Skip links

Is LinkedIn Search Irrelevant?

LinkedIn has positioned itself as the go-to platform for professionals. However, when it comes to search a critical feature for discovery our experience as LinkedIn branding experts raises a significant question: Is it really relevant?

We’ve been testing, observing, and analyzing how LinkedIn search behaves across different profiles, industries, and keywords. What we found is surprising, if not frustrating.

1. Same Feed for Everyone

Try searching for “fintech” or any other keyword. The results appear identical regardless of who’s searching. For example, one of our team members saw this:

While another saw, this:

Whether you’re a fresher, founder, or industry veteran, the algorithm serves the same stale platter. Instead of tailoring results based on your network, expertise, or interactions, LinkedIn search feels like a copy-paste feed. This makes it less of a personalized discovery tool and more of a generic notice board.

2. Content is Basic, Not New

When you search, the posts and articles you see are usually the most surface-level definitions or outdated takes. Rarely do you discover cutting-edge insights, contrarian opinions, or in-depth discussions.

For a platform with millions of experts, LinkedIn’s search often fails to effectively spotlight expertise, it frequently recycles the basics.

3. Recency Doesn’t Matter

Unlike other platforms where recent content gets visibility, LinkedIn search doesn’t seem to reward freshness. Posts from months ago often appear above newer, more relevant discussions.

In industries such as AI, SaaS, or marketing, this lag renders the feature almost unusable.

4. Hashtags Are Optional (and Random)

We have been telling most of our customers that hashtags don’t work these days, but then they have questions about why their competitors are using them. And, we are like, “can’t competitors be wrong?”

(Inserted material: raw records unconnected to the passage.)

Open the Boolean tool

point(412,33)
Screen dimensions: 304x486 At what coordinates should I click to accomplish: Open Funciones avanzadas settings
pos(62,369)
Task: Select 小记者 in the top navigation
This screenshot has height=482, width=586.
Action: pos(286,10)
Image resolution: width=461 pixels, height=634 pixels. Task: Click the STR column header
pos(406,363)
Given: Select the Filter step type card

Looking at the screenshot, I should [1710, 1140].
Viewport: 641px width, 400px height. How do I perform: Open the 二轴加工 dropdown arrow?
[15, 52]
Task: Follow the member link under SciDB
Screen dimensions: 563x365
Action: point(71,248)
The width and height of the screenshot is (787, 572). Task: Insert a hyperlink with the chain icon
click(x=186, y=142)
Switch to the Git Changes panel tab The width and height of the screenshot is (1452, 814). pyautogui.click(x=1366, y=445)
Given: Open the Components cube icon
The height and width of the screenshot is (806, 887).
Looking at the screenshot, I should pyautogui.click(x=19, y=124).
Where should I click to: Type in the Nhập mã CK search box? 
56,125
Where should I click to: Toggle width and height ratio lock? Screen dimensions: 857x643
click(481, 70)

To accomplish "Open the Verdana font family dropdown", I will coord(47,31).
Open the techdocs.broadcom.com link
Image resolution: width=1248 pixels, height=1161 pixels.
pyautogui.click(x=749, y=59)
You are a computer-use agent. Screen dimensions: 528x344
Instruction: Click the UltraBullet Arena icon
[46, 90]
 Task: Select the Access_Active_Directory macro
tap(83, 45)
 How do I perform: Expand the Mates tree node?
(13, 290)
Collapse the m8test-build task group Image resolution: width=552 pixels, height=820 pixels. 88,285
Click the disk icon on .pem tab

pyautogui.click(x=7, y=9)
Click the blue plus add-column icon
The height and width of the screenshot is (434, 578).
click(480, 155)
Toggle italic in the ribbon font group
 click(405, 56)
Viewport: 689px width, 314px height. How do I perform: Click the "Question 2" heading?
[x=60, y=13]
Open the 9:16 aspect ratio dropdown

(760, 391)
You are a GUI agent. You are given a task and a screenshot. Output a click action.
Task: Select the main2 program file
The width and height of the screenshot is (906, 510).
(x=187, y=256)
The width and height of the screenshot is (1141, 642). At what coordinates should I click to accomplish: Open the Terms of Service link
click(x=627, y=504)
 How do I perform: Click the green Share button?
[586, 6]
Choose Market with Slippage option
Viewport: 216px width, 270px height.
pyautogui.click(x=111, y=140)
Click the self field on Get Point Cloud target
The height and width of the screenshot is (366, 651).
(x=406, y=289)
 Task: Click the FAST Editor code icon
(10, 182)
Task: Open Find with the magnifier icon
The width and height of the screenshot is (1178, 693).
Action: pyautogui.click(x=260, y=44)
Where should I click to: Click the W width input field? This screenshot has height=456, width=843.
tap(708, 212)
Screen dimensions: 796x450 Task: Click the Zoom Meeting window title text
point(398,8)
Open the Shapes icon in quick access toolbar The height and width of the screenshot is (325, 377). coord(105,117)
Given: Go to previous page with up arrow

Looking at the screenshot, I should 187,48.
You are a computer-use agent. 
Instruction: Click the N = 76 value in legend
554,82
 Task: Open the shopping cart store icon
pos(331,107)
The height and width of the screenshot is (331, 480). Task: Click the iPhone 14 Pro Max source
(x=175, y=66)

While hashtags were meant to be the magic key to discovery, LinkedIn search doesn’t treat them that way. Whether you add them or not, your post can still show up—or not show up—seemingly at random.

For creators trying to be intentional about reach, this makes strategy guesswork.

5. Engagement on Posts in Search? Missing.

And here’s the biggest red flag: the posts that show up often have little to no engagement.

Imagine searching “AI strategy” and finding posts with 3 likes and 0 comments.

That hardly builds confidence in the value of what you’re seeing.

Discovery without credibility is noise. And LinkedIn search is becoming just that noise.

6. No Company or Personal Brands in Sight

Search is supposed to connect professionals with brands, thought leaders, and industry authorities.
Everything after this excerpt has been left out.